Please return the stretch of the interview below from "Do you think that Biden" through "late. Don’t know.", copied word for word.

* [Quoted passage]

+++++

Does the Trump “enemy of the people” rhetoric scare you at all?

To be honest, I truly am so consumed with all things Biden. I haven’t seen every single thing that Trump has said. But I would say if he reached the White House, I would expect him to have the same approach as last time where he wants to be the face and the voice of all of these administration policies. I would expect him still to look for opportunities to be out there talking about everything every day, just because that’s how he approached it last time. And so I think the big difference would be Donald Trump wants to be his own spokesman. He thinks that he is his best spokesman, and that was a 2020 to 2024 way of looking at things, whereas President Biden takes a traditional approach. He might set the agenda privately, but he wants professional communicators out there as the face and the voice of these policies.

Have you had to fight to separate yourself from the opinion side of Fox at all?

I am not here in this job to be best friends with anybody in the West Wing, but I’m also not trying to make things more personal or nasty than they have to be. I have seen people take that approach, and I don’t think it really yields better results, in my opinion. I am overwhelmingly, I think, known as being an affable guy, but I’ve shown the president and his team that I’ll always be standing next to the camera with a question. And they could have stopped calling on me a long time ago, but they haven’t. The fact that there are so few events with President Biden is a separate issue, but they could have decided that they don’t want to engage us at all. And it doesn’t seem like they’ve decided that. And so that’s pretty much my entire approach in a nutshell, in terms of separating myself from a different department or from others. It’s really not something I think about.

Do you think that Biden is hiding away? Do you think that they are hiding him away?

I think you can just look at the schedule and look at how many interesting things about current events you’ve heard him say this year and it’s way fewer than his first year, his second year, and most of the third year. It’s just less and less. And so it seems like it is probably something the folks in Wilmington want as part of an election year. And it’s possible that they change course, and they go to the convention and the polls haven’t turned around and suddenly it’s like, “Oh boy, we’ve got to get this guy out there a bunch more.” And maybe it’ll work, maybe it’ll be too late. Don’t know.

+++++

* [Data supplied]
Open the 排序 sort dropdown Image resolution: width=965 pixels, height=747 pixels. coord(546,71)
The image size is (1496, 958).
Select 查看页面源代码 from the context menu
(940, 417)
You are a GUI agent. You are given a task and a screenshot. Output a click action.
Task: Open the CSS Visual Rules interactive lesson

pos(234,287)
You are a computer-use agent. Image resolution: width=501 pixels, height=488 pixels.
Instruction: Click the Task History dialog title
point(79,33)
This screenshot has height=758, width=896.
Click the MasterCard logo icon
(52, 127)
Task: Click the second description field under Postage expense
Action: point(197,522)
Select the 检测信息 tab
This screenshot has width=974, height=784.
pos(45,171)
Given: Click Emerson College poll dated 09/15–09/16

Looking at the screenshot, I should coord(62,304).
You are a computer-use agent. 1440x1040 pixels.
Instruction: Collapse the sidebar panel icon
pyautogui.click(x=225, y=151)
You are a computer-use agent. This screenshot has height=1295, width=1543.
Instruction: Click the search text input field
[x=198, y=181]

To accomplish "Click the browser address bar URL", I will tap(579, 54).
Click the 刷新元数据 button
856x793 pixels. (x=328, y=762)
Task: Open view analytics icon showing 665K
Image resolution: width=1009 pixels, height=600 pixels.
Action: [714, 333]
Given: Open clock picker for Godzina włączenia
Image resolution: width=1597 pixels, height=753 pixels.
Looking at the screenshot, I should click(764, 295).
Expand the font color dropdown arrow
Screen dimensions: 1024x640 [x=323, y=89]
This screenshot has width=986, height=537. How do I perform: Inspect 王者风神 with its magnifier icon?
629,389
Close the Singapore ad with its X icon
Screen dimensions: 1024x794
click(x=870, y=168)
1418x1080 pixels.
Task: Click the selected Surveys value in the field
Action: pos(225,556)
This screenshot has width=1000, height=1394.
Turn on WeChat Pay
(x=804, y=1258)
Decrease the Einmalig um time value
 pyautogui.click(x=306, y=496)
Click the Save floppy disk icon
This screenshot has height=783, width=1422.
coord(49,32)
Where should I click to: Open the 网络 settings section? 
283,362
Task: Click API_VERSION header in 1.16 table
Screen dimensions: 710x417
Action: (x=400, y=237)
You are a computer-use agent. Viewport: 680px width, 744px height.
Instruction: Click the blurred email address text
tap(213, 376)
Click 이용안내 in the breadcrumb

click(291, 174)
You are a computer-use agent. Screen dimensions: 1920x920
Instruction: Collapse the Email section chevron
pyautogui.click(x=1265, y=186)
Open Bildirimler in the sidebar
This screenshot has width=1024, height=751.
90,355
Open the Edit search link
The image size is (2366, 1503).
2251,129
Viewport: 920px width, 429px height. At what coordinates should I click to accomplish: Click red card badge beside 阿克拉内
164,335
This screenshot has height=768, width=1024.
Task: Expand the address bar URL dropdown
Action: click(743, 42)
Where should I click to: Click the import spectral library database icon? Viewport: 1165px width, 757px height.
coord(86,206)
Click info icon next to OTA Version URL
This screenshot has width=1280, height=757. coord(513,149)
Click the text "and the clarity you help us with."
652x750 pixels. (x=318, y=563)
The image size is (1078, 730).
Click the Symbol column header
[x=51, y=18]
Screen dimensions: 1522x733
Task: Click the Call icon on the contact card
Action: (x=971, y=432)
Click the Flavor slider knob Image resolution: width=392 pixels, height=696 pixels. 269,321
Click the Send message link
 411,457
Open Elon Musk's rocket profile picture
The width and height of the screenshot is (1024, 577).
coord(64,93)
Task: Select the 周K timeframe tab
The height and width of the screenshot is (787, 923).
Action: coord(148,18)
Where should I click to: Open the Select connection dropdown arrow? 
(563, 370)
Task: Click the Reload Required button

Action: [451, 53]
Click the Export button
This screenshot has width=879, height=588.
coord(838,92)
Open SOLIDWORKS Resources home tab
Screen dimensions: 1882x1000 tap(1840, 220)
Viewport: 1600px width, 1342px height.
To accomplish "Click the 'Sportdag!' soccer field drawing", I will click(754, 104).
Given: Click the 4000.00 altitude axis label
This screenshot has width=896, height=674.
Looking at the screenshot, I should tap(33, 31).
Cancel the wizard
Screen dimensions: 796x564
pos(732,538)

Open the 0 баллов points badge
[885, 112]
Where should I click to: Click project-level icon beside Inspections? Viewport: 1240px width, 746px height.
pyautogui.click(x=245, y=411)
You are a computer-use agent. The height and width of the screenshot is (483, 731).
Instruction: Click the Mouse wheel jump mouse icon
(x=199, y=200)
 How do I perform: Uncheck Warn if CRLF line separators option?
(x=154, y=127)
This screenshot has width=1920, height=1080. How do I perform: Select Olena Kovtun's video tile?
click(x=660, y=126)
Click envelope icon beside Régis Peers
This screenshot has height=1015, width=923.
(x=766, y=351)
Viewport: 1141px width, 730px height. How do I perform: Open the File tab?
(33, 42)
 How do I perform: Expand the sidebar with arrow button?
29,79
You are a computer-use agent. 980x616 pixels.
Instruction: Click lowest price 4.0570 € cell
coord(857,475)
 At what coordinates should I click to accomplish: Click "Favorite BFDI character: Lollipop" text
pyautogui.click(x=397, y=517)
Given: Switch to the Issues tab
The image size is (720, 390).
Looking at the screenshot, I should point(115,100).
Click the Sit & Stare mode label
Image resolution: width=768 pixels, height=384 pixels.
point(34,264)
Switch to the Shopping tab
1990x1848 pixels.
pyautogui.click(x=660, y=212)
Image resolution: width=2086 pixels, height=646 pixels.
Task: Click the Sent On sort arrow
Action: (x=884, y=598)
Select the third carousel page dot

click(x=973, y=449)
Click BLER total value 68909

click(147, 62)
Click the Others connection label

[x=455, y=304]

+++++

* [Written response]
Do you think that Biden is hiding away? Do you think that they are hiding him away?

I think you can just look at the schedule and look at how many interesting things about current events you’ve heard him say this year and it’s way fewer than his first year, his second year, and most of the third year. It’s just less and less. And so it seems like it is probably something the folks in Wilmington want as part of an election year. And it’s possible that they change course, and they go to the convention and the polls haven’t turned around and suddenly it’s like, “Oh boy, we’ve got to get this guy out there a bunch more.” And maybe it’ll work, maybe it’ll be too late. Don’t know.